Records from a collection
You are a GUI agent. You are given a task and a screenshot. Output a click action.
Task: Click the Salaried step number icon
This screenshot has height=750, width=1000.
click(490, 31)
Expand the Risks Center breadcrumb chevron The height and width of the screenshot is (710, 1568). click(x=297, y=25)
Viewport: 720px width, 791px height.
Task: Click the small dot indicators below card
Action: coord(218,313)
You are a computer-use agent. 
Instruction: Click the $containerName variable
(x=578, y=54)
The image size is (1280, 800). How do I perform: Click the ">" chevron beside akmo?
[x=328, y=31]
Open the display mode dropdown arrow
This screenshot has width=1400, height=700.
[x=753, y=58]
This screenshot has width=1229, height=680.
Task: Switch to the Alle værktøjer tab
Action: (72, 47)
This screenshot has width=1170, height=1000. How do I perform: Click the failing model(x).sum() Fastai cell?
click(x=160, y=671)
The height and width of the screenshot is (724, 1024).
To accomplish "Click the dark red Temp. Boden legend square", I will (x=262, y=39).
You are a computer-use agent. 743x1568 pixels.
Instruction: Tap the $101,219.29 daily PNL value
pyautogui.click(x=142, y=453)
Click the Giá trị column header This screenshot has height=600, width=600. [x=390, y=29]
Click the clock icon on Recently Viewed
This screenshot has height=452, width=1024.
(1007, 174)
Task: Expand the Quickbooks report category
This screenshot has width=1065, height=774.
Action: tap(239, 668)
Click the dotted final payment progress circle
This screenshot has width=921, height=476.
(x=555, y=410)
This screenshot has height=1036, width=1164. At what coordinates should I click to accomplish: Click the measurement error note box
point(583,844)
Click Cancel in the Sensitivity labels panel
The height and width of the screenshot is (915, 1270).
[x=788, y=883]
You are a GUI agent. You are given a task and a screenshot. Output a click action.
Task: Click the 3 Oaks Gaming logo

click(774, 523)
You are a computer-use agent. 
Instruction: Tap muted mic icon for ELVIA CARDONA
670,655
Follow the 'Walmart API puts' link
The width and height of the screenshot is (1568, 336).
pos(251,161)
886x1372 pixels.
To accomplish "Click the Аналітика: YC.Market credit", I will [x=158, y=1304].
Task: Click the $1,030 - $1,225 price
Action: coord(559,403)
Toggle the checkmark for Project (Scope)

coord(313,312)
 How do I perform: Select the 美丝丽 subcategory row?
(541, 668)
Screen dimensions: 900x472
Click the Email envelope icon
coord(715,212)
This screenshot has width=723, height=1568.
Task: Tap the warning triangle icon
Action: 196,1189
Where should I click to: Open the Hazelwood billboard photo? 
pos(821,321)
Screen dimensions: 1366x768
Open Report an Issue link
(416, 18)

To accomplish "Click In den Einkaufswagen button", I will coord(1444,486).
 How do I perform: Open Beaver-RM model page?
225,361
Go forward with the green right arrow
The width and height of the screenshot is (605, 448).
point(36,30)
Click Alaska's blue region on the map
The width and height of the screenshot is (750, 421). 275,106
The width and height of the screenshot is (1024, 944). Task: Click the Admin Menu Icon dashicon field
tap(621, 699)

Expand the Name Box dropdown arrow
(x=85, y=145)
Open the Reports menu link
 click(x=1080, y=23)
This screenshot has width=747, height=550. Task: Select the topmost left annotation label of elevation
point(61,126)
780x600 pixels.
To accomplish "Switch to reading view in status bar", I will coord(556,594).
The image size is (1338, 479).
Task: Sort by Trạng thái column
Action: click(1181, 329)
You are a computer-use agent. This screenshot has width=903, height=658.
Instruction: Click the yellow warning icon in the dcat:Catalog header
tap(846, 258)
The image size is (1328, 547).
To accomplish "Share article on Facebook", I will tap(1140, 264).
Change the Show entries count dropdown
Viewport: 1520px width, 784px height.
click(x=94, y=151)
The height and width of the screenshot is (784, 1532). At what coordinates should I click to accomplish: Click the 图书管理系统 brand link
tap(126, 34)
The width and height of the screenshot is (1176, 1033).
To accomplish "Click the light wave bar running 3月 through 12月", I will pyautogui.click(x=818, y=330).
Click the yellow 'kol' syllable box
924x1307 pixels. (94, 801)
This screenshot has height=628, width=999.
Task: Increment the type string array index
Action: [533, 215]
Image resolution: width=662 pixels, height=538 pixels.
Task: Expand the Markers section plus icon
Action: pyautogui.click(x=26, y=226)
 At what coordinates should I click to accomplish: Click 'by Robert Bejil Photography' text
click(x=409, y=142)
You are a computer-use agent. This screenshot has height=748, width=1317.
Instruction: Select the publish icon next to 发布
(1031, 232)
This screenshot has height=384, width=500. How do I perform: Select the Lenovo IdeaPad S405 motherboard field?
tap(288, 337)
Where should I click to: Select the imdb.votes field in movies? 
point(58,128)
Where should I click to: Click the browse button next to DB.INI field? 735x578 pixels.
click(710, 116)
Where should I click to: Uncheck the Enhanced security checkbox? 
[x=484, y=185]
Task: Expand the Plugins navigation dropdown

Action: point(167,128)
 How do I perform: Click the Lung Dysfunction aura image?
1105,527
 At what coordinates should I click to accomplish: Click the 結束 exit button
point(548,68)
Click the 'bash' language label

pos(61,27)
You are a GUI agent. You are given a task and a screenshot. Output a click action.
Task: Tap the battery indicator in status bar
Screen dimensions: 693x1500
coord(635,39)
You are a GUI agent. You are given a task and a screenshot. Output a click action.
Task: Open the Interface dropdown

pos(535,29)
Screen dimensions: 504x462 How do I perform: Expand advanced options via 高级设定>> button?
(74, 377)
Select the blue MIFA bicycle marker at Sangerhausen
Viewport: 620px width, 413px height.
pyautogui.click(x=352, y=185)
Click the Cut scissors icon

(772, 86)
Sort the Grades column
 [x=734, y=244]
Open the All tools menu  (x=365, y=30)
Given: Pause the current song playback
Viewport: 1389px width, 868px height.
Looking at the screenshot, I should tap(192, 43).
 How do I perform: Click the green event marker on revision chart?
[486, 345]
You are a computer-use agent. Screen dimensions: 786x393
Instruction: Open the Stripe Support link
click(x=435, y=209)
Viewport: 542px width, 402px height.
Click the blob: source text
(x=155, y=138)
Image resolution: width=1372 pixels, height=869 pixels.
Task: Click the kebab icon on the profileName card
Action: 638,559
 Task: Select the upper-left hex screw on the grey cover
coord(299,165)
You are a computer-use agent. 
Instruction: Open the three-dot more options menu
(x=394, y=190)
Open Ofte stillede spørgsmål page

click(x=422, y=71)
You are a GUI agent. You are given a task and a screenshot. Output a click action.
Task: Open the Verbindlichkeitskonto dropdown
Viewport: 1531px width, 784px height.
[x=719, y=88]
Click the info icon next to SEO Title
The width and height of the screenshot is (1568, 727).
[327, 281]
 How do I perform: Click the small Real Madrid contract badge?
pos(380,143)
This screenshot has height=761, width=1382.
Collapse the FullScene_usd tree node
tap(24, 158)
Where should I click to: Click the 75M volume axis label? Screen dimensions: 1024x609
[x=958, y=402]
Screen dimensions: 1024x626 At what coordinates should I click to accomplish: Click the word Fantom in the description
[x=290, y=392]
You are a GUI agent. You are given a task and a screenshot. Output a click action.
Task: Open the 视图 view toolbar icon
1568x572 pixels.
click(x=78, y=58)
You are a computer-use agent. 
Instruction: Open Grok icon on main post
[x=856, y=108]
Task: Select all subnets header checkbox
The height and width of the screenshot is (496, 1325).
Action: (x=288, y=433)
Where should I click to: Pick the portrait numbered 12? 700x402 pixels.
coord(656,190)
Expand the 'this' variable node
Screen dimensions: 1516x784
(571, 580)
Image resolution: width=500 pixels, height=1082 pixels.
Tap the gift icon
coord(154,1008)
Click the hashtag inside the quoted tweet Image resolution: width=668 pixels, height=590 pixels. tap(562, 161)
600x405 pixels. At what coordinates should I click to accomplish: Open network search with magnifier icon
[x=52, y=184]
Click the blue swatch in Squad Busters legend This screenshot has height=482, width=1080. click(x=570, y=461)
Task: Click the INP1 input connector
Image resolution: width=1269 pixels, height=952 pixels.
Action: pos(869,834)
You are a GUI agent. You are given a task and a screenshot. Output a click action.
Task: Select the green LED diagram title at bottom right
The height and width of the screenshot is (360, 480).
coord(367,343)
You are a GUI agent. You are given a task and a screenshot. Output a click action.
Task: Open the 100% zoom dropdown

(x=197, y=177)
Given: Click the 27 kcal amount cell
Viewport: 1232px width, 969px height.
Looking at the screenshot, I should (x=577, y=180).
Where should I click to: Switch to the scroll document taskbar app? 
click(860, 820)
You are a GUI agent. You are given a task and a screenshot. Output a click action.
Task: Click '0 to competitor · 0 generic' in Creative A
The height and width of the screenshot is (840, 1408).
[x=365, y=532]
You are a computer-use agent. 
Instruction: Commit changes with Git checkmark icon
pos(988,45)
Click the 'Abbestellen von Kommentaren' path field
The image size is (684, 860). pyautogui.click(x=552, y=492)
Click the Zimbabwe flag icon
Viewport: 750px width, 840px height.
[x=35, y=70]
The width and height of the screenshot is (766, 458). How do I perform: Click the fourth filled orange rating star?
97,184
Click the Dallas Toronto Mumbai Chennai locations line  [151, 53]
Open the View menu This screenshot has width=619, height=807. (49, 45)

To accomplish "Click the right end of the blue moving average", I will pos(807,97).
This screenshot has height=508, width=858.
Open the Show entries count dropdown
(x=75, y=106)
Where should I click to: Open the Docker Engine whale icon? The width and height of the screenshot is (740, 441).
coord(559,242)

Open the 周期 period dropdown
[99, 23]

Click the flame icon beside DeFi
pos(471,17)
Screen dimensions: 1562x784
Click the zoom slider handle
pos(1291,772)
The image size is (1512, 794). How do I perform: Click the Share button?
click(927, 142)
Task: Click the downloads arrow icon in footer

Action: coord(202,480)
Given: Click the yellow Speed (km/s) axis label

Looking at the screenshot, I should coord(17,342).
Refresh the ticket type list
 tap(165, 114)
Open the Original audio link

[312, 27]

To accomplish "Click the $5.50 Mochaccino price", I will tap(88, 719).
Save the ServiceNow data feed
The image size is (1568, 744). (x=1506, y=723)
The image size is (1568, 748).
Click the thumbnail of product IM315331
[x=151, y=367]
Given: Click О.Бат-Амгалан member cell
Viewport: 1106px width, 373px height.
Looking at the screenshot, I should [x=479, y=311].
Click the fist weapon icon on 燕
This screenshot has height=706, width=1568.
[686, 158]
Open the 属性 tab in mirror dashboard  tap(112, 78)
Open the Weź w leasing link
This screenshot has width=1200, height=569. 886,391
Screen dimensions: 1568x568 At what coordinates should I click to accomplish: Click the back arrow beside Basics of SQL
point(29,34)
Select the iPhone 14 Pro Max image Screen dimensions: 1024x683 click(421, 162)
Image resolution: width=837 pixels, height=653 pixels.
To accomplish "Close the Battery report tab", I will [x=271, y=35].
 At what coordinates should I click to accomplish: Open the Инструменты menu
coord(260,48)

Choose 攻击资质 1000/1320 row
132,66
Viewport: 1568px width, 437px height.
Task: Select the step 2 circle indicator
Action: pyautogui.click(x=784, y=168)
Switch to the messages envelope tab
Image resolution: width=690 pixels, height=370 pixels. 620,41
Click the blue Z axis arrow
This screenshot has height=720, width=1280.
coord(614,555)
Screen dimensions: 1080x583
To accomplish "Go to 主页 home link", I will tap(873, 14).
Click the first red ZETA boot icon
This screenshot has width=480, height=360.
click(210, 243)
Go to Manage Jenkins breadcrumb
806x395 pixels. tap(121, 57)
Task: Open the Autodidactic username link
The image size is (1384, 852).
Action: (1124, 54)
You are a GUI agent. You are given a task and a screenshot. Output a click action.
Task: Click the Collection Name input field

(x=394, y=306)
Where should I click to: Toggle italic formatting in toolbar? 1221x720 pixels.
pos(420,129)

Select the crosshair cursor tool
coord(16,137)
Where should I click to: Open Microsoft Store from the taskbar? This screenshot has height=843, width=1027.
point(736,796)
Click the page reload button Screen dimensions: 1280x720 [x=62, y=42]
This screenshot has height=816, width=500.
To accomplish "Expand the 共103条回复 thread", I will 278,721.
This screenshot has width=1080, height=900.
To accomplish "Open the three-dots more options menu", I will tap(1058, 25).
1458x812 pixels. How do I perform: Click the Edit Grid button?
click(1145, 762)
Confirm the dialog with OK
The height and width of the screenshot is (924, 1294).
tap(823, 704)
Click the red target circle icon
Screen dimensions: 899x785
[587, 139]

◆ **Task objective**
Using the entries above, return each line that includes the word "legend".

◆ **Task response**
To accomplish "Click the dark red Temp. Boden legend square", I will (x=262, y=39).
Click the blue swatch in Squad Busters legend This screenshot has height=482, width=1080. click(x=570, y=461)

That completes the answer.